Abstract
Background:
Reports indicate that there are gender-based differences in aspects of the peer-review process.
Methods:
This is an analysis of editorial board members' reviews of original research submissions based on gender using the web-based management program, Editorial Manager, from January 1, 2002, through December 31, 2008. We evaluated recommendations of editorial board members for acceptance/rejection using a four-tier system, agreement with editor's final decision, turnaround time from review request to submission, and editors' grades of reviews on a 5-point scale. We evaluated the performance of editorial board members with advancing tenure, seeking trends in recommendations over time.
Results:
We included 6062 manuscript reviews representing 5958 manuscripts; 67% were assigned to male editorial board members and 33% to females. There were 38 editorial board members (25 men, 13 women) with tenure duration from 2 to 4.9 years, and 3 editors (2 men, 1 woman) serving 7, 7, and 6 years, respectively. Women were less likely to accept or accept with minor revisions than men (p < 0.003). Median turnaround times were 14 (0–55) days for women and 10 (0–33) days for men (p < 0.001). The editors' grades assigned to women were more often than men's grades in the very good to exceptional category (p < 0.0001). There was no difference based on gender, with approximately 73% decision congruence overall with the editors' final decisions. Men rejected more manuscripts than did women with advancing tenure on the editorial board (p < 0.0001).
Conclusions:
There are differences based on gender of editorial board members' recommendations about manuscript triage, turnaround time, and editors' grades assigned. Overall, however, these differences do not affect editors' ultimate decisions about manuscript publication.
Introduction
Women in the United States are entering the medical field in greater numbers than ever before. Currently, women represent >75% of residents in obstetrics and gynecology training. 1 Women constituted 50% of academic appointees in 2004 2 and, over time, have been found in increasing numbers in the highly visible and prestigious appointments to editorial boards of major medical journals. 3 Recently, the National Academy of Sciences and Institute of Medicine called for “reasonable representation of women on editorial boards and in other significant leadership positions,” 4 and in response to this, Jagsi et al. 5 evaluated the representation of women on the editorial boards of 16 major biomedical journals over a 35-year period. Included in their evaluation was the editorial board of Obstetrics and Gynecology. In that analysis, 371 of 3287 (11.7%) editorial board members were women, with an increasing trend toward greater female representation over time from 1.4% in 1970 to 16.0% in 2005. Nonetheless, women remain the minority on all the editorial boards studied.

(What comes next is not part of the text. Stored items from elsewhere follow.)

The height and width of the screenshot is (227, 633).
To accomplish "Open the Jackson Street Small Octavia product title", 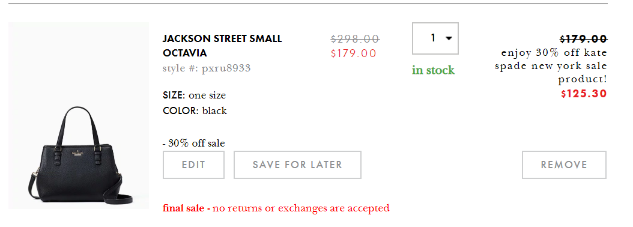I will [222, 46].
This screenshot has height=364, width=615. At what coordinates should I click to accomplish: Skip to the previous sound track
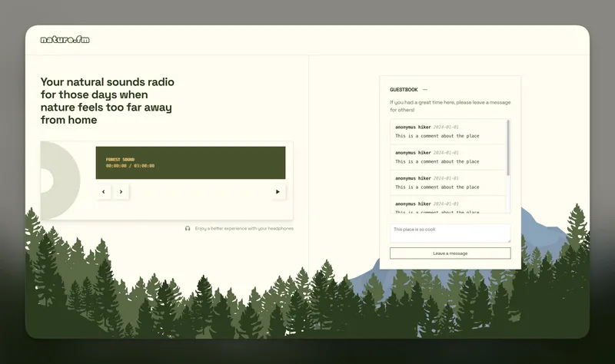click(104, 192)
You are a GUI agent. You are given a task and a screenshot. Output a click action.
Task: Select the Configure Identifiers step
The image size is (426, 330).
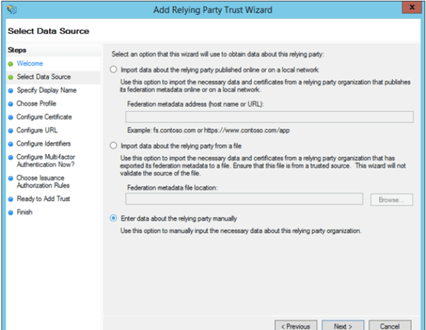pos(43,143)
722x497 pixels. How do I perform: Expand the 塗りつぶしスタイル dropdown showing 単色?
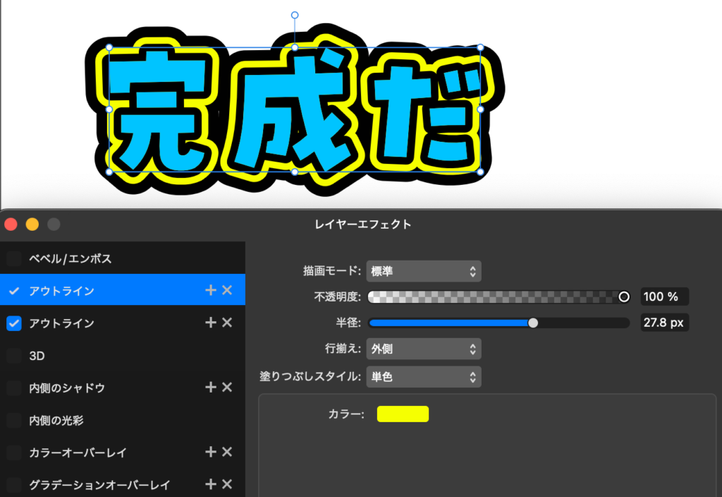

Obstetrics and Gynecology is a peer-review journal that is the official publication of the American College of Obstetricians and Gynecologists (ACOG). It was founded in 1953, and its original editorial board compromised 8 members, selected to represent each of the College Districts in existence at the time. As ACOG has undergone metamorphoses over time by adding or dividing Districts, so has the editorial board changed. Not only has it expanded to maintain representation from each of the ACOG districts, currently 10 in number but it has also adopted a policy of involving newly elected or junior faculty members and sought to involve members of the international academic community. Expansion has occurred in order keep pace with the demands for reviews of an ever-increasing number of manuscript submissions. The editorial board of Obstetrics and Gynecology now includes so people, 6, or 30%, of whom are women. Editorial board members are selected by the editors of the journal and usually serve for a 4-year period. Each month, the editorial board members are assigned eight manuscripts to review.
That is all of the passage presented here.